=== SOURCE MATERIAL ===
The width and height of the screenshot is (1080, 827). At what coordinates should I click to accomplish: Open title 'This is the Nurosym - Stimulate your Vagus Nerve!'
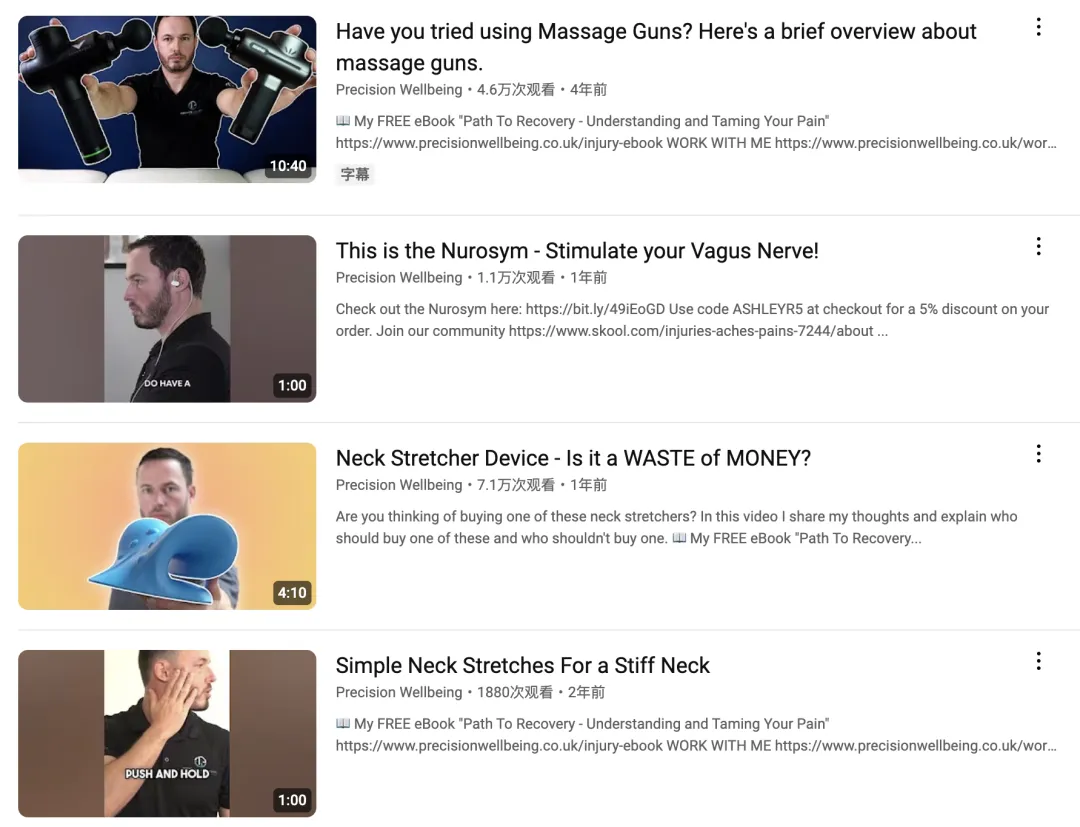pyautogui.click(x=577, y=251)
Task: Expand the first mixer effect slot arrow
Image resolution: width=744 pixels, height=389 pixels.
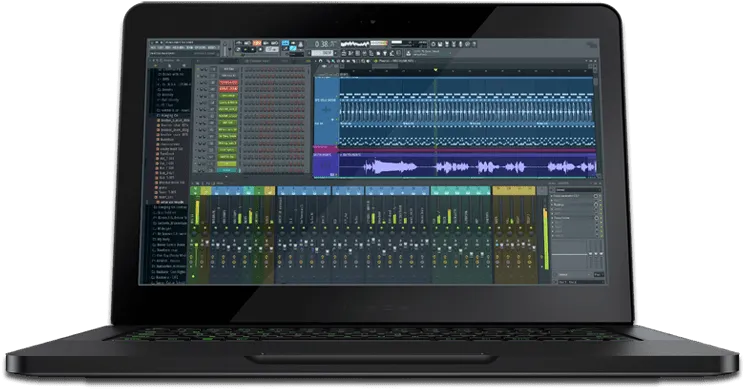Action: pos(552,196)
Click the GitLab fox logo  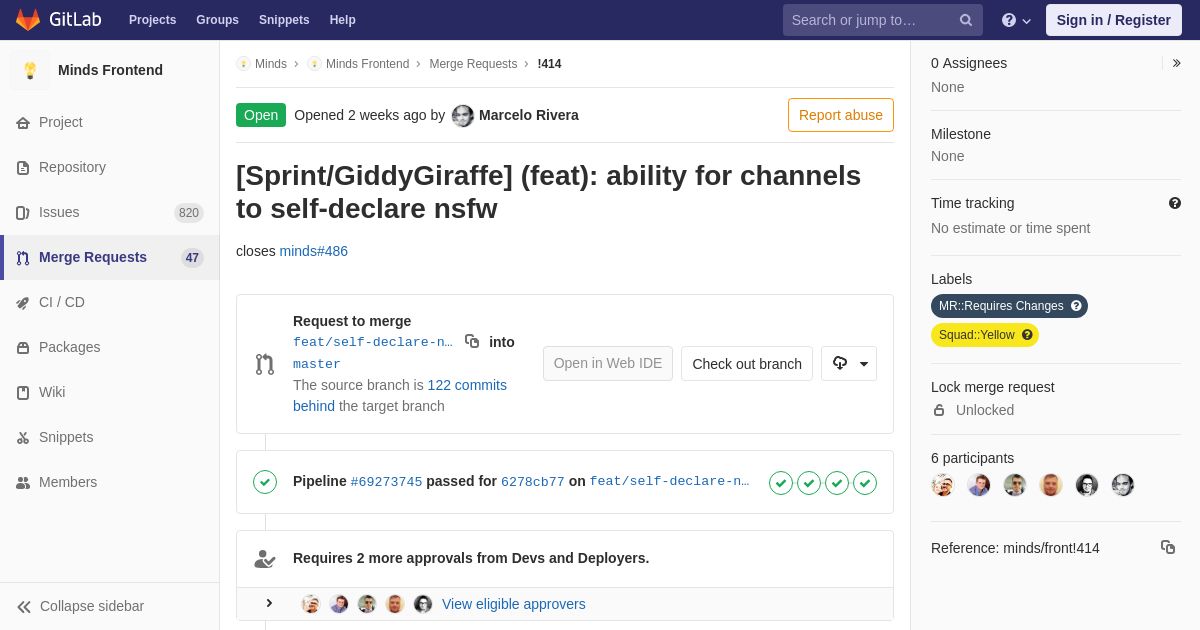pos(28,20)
===
=== SOURCE MATERIAL ===
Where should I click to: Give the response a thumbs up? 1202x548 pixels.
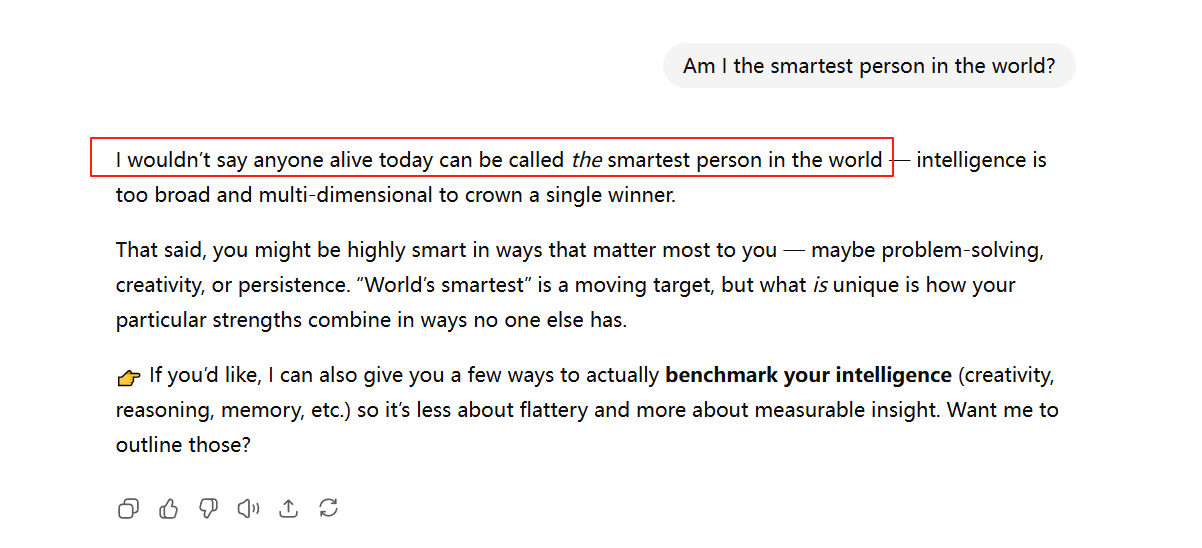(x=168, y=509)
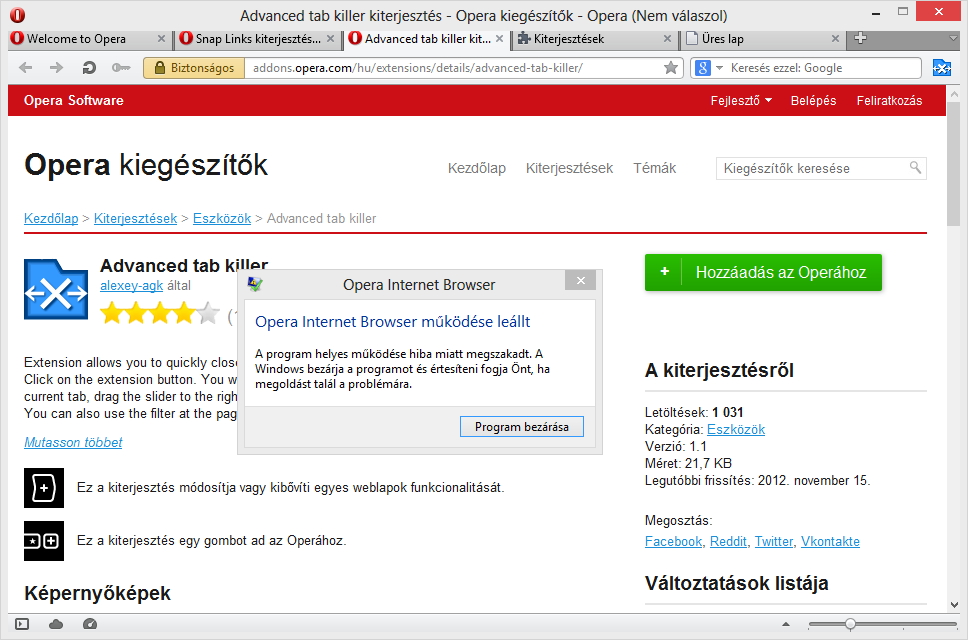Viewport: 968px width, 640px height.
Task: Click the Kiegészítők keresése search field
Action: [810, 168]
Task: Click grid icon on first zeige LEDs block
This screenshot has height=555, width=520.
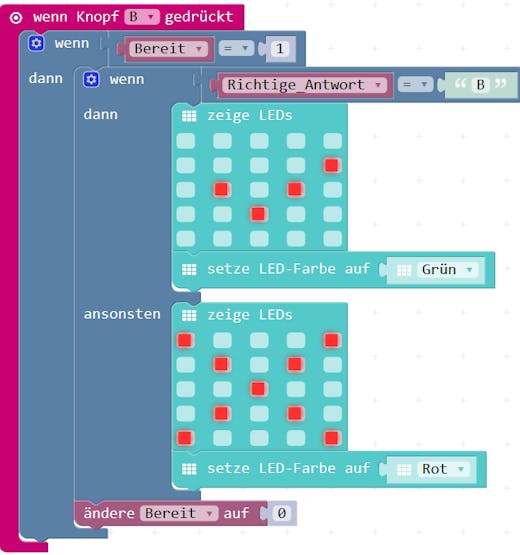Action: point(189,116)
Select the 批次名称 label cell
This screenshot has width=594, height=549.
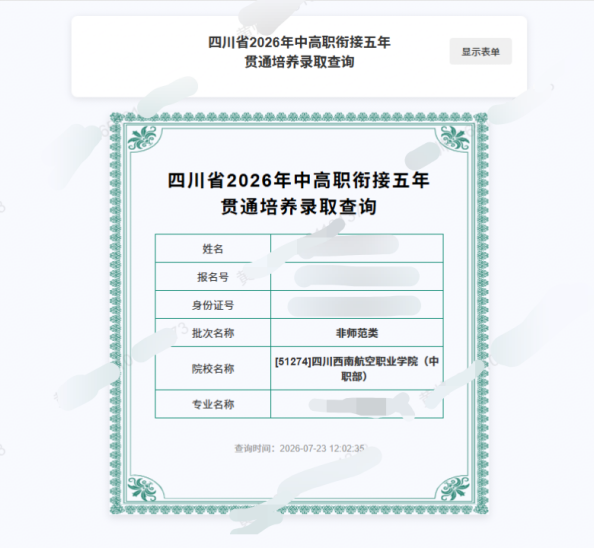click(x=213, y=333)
===
# [TASK GOAL]
Filter the entries above down to the lines that contain the word "first".

# [RESPONSE FOR THIS EXERCISE]
Task: Expand the first mixer effect slot arrow
Task: Click grid icon on first zeige LEDs block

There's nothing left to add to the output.